### ЗАДАНИЕ A
Выведите без изменений часть приведенного ниже текста о спорах вокруг статьи «Русофобия»: всё, начиная со слов «Солженицын, все более» и вниз до слов «крики и споры.».
### ЗАДАНИЕ B
Продолжите помещенный ниже текст о столкновении консерваторов и либералов в 1989 году, начав сразу после его последнего предложения.

### ФРАГМЕНТ ДОКУМЕНТА
● ● ● ●
Солженицын, все более становившийся националистом, уже поделил русских за границей на «патриотов» и «русофобов» в своей статье «Наши плюралисты». Теперь и консерваторы внутри России подняли голос, когда журнал «Наш современник» напечатал в июне 1989 года сокращенный вариант статьи И. К. Шафаревича «Русофобия» [Шафаревич 1989б]. Имя Шафаревича для крайне правых тесно связалось с именем Солженицына[222]. Разногласия между консерваторами и либералами внутри страны и за рубежом усилились, и на страницах российской прессы на протяжении всего лета и осени 1989 года продолжались крики и споры.
● ● ● ●
### ИСХОДНЫЕ ЗАПИСИ
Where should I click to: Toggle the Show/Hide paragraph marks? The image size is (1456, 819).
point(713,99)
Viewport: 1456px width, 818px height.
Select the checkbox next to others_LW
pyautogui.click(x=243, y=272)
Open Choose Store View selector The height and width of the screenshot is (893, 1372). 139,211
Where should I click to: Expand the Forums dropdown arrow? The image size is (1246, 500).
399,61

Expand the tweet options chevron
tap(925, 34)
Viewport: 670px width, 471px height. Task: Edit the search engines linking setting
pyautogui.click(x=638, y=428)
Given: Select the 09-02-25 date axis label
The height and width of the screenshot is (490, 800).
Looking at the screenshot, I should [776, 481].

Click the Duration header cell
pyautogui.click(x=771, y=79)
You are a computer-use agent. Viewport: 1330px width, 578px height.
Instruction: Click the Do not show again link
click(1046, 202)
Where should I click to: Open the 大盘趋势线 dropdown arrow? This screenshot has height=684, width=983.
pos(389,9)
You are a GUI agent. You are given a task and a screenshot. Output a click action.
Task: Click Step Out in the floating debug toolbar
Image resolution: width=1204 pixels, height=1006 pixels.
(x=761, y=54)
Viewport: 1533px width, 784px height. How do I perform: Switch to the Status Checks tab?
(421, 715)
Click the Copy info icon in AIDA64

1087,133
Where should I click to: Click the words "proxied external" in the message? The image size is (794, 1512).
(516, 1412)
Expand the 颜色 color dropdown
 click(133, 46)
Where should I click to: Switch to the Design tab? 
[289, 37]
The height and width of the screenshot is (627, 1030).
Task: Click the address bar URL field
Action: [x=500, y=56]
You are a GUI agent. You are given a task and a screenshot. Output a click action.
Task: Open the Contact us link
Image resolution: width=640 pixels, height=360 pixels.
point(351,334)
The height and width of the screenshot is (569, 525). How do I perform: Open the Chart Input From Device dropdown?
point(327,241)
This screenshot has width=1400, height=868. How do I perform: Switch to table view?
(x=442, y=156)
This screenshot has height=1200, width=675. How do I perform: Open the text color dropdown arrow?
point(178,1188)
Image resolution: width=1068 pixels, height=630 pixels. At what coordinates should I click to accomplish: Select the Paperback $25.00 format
● ● ● ●
### ПИСЬМЕННЫЙ ОТВЕТ A
Солженицын, все более становившийся националистом, уже поделил русских за границей на «патриотов» и «русофобов» в своей статье «Наши плюралисты». Теперь и консерваторы внутри России подняли голос, когда журнал «Наш современник» напечатал в июне 1989 года сокращенный вариант статьи И. К. Шафаревича «Русофобия» [Шафаревич 1989б]. Имя Шафаревича для крайне правых тесно связалось с именем Солженицына[222]. Разногласия между консерваторами и либералами внутри страны и за рубежом усилились, и на страницах российской прессы на протяжении всего лета и осени 1989 года продолжались крики и споры.

### ПИСЬМЕННЫЙ ОТВЕТ B
Теми же словами, с той же тактикой и в той же риторике, что использовались против него на первом суде, Синявский снова обвинялся в предательстве: его вольное обращение с Пушкиным было истолковано как предательство русской культуры и России в целом. Проблема заключалась не только в стиле книги, но и во времени ее появления: Синявский стал козлом отпущения из-за разочарования и неуверенности, вызванных распадом Советского Союза. В том, что воспринималось публикой как кощунственная клевета на Пушкина, Синявский, как считается, раскритиковал символическую фигуру, одну из немногих таких знаковых фигур, в которой слились чувства культурной гордости и национальной идентичности русских[223]. Таким образом, публикация «Прогулок с Пушкиным» приобрела масштабы «общественно-политического», а не просто культурного события. Более того, то, что воспринималось как бесцеремонное отношение автора к русской культуре и его пренебрежение достоинством и статусом авторства, в том числе и своего собственного («заниженная позиция»), сделало книгу естественной мишенью для нападок со стороны консерваторов среди той интеллигенции, что увидела угрозу своим священным позициям, то, что «монолитный контроль над культурным истеблишментом все быстрее ускользает из рук» [Theimer Nepomnyashchy 1991б: 26].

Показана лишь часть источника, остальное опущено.